Start of Material for this exercise
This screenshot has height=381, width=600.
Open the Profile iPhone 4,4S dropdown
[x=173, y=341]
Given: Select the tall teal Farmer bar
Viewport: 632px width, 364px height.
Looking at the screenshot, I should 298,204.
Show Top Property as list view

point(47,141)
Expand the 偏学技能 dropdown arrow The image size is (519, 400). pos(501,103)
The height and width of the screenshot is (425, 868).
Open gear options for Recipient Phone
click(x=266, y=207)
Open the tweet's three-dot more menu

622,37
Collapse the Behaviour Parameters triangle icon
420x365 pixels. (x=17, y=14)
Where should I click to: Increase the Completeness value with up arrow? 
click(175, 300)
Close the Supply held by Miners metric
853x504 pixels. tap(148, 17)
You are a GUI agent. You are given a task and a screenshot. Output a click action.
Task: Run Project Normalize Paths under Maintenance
End of Material for this exercise
**Work required**
A verbatim copy of all the records is required. Write it out in full.

**Solution to the problem**
This screenshot has height=381, width=600.
Open the Profile iPhone 4,4S dropdown
[x=173, y=341]
Given: Select the tall teal Farmer bar
Viewport: 632px width, 364px height.
Looking at the screenshot, I should 298,204.
Show Top Property as list view

point(47,141)
Expand the 偏学技能 dropdown arrow The image size is (519, 400). pos(501,103)
The height and width of the screenshot is (425, 868).
Open gear options for Recipient Phone
click(x=266, y=207)
Open the tweet's three-dot more menu

622,37
Collapse the Behaviour Parameters triangle icon
420x365 pixels. (x=17, y=14)
Where should I click to: Increase the Completeness value with up arrow? 
click(175, 300)
Close the Supply held by Miners metric
853x504 pixels. tap(148, 17)
You are a GUI agent. You are given a task and a screenshot. Output a click action.
Task: Run Project Normalize Paths under Maintenance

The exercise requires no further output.